It calls for: more frequent eurozone summits; a "specific fund for the euro area" alongside the general EU budget; and new "structures" in the European Parliament to oversee euro-level economic governance.
It says eurozone countries should sign binding contracts with EU institutions on economic reform.
It also makes a number of concessions to France.
It says that a new resolution mechanism for failed banks "should be established on the basis of the current [EU] treaties."
It calls for €6 billion of EU spending on youth unemployment in 2014 and 2015 and it says the EU should co-ordinate "minimum wage floors."
Meanwhile, a 50-minute-long Merkel-Hollande press briefing at the Elysee palace was interrupted by a moment of hilarity.
At one point, the German Chancellor said "the issues on which we are working have been discussed by [former French leader] Francois Mitterand," before correcting herself to say: "Francois Hollande, not Francois Mitterand. Francois Hollande."
The meeting tried to make a show of good Franco-German relations.
Hollande said: "Everyone says we don't agree. Most of the time we do agree. There are nuances, but you [the media] emphasise those nuances."
Merkel highlighted some grievances, however.
Alluding to job security laws in France, she said: "We reformed our labour markets … We put flexibility into labour law. Is it better for a young person to have a job with a certain flexibility? Or no job at all?"
She also said the European Commission's recent decision to give France more time to cut its deficit comes with strings attached: "It is tied to the fact that reforms will be undertaken … I cannot put in place a system of solidarity in Europe and then everyone does their own budgets."
Just one day before the Paris event, Hollande had attacked the commission for recommending that France reforms its pensions system.
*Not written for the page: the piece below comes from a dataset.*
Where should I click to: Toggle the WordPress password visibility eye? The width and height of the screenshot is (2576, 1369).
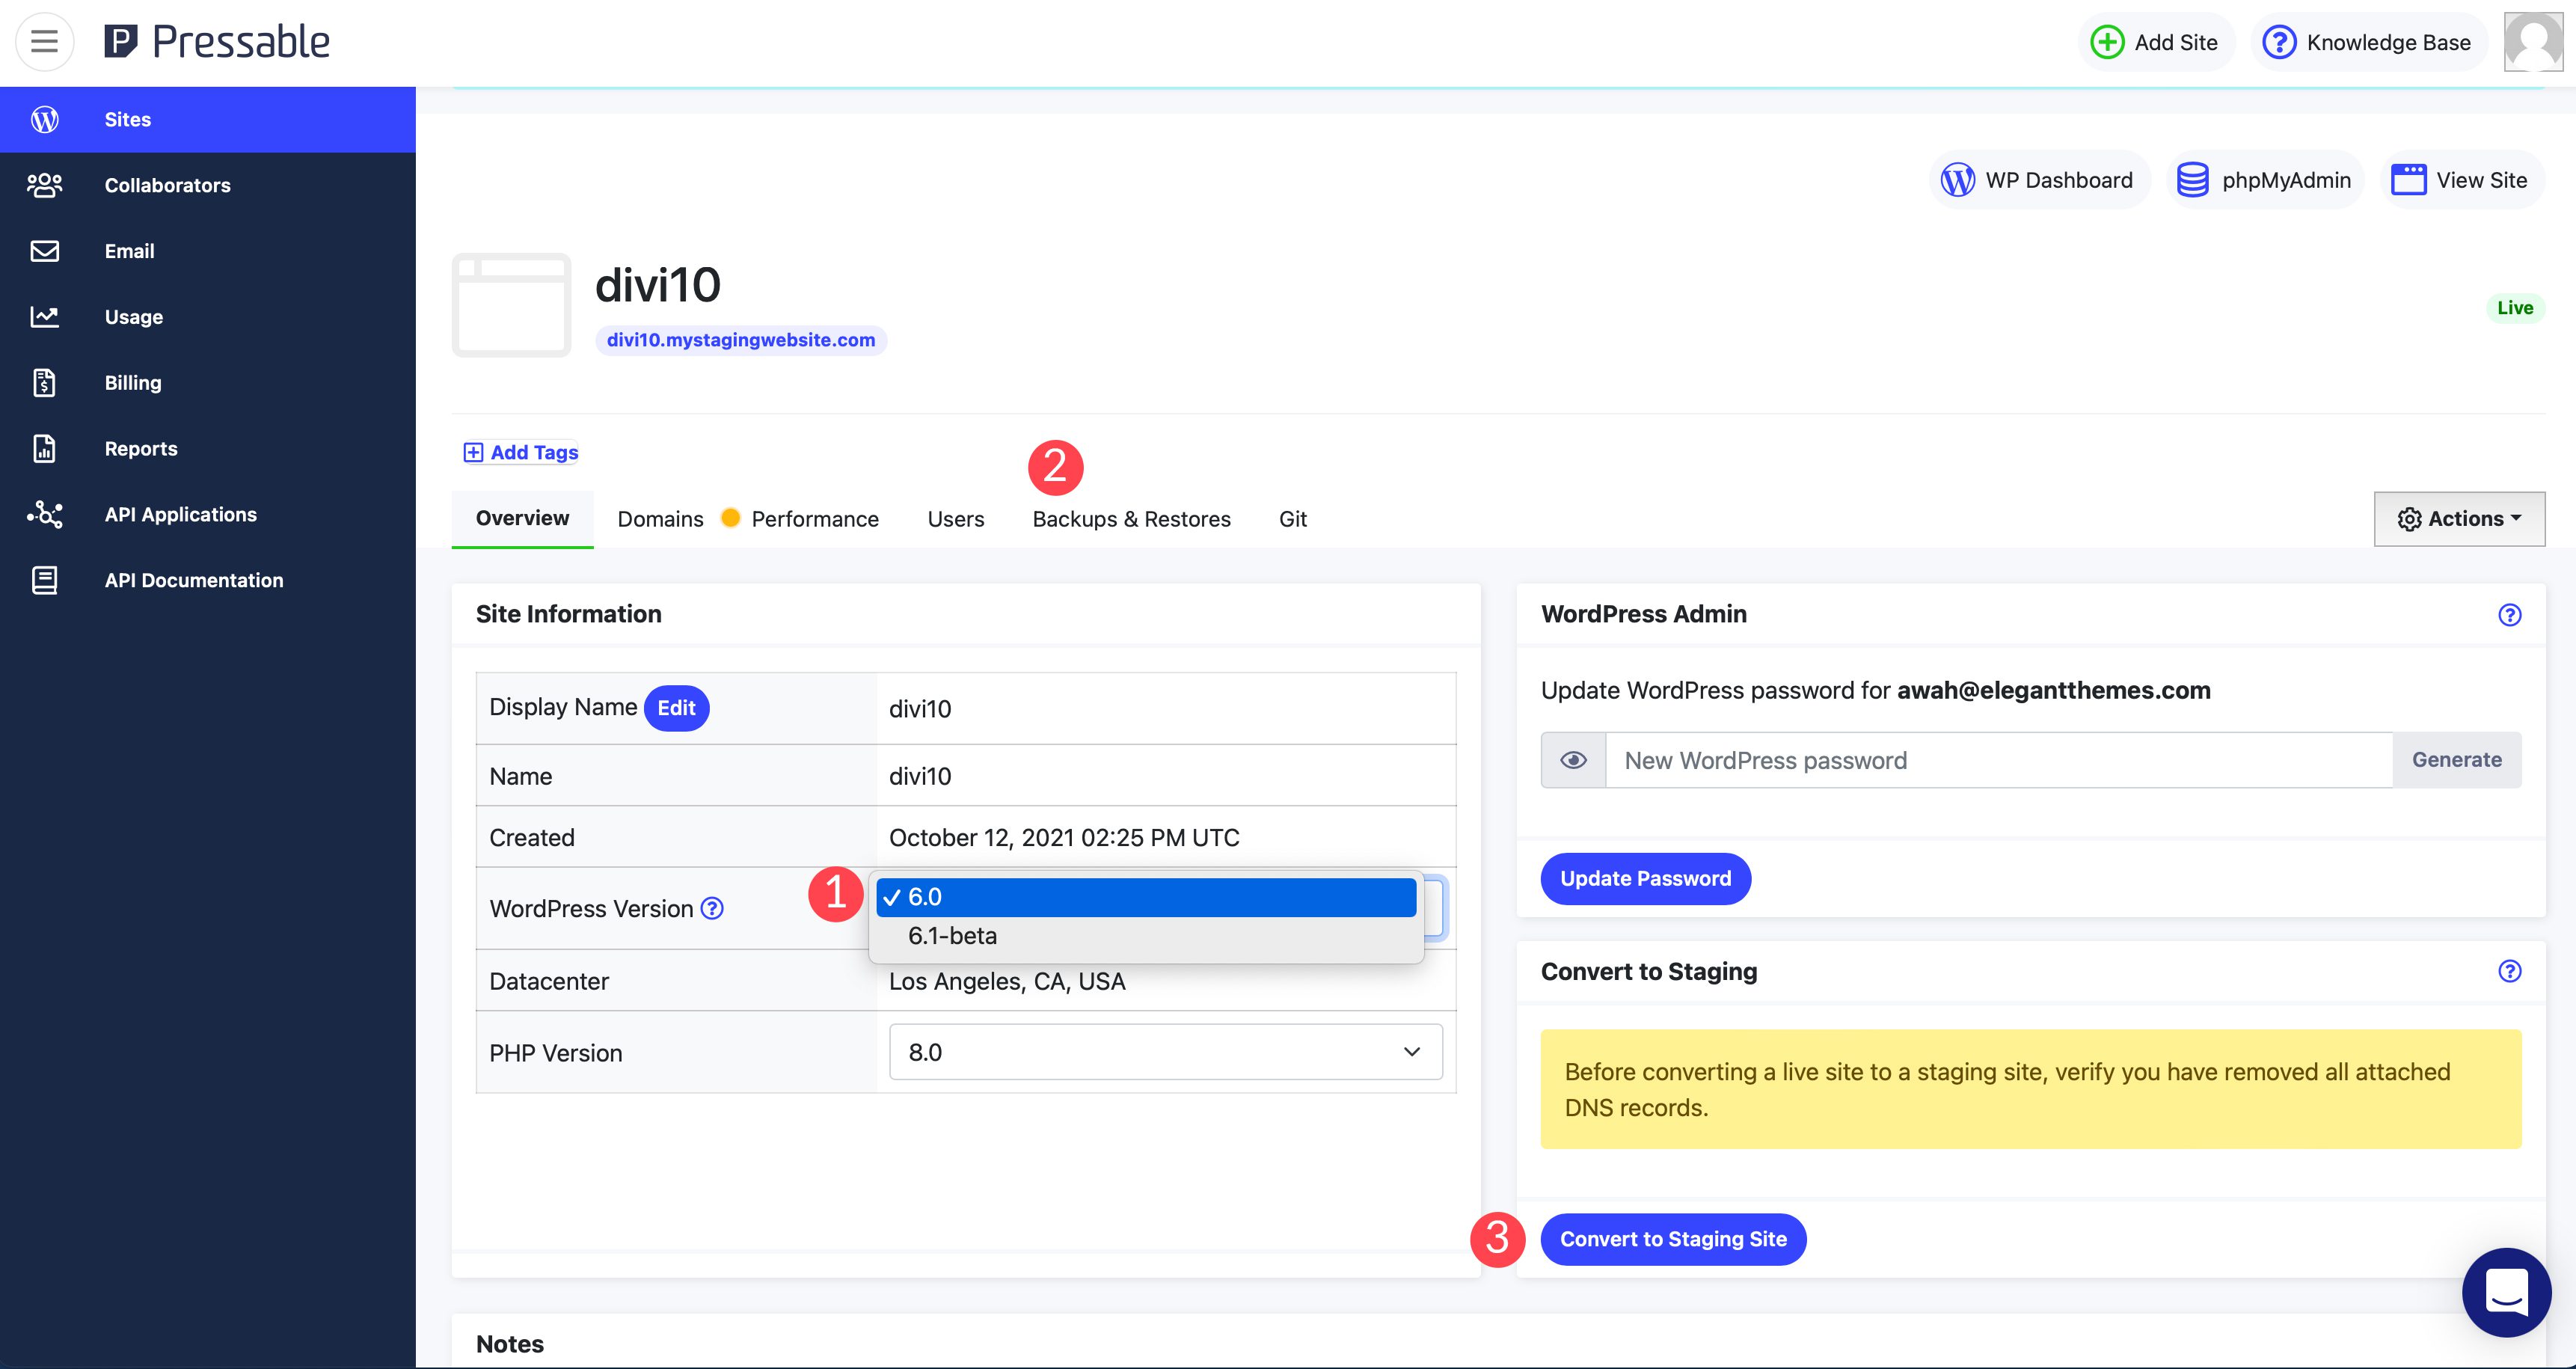tap(1571, 760)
He said Brussels has no right to "dictate" economic reforms.
He said on Thursday with Merkel that "nothing is taboo. All the reforms that have to be undertaken will be done."
But he added: "The details, procedures and way of going about this are the responsibility of the government and the state, otherwise there would be no national sovereignty."
Some top people in Merkel's CDU party were less gentle than the Chancellor.
CDU deputy chairman Andreas Schockenhoff told German media that Hollande's rejection of EU pension recommendations: "contradicts the spirit and letter of European agreements and treaties. Someone who talks like that is shaking the foundations of the EU."
Referring to the commission's recent decision to give France extra time to meet deficit targets, the CDU's budgets spokesman, Norbert Barthle, said: "France won't be able to bank on such indulgence again."
Hollande and Merkel on Thursday also visited the Louvre museum to see an exhibition marking 50 years of Franco-German unity.
Merkel said the paintings are "very beautiful."
But the display itself has become a minor irritant.
Some of the pictures - such as the Hell of Birds by Max Beckmann, which depicts a female monster doing a Nazi salute - have prompted anger in German newspapers.
Die Zeit in April called the exhibition a "cultural-political scandal."
Frankfurter Allgemeine Zeitung said it "confirms all the cliches of the estranged, romantic, dangerous and dark neighbour."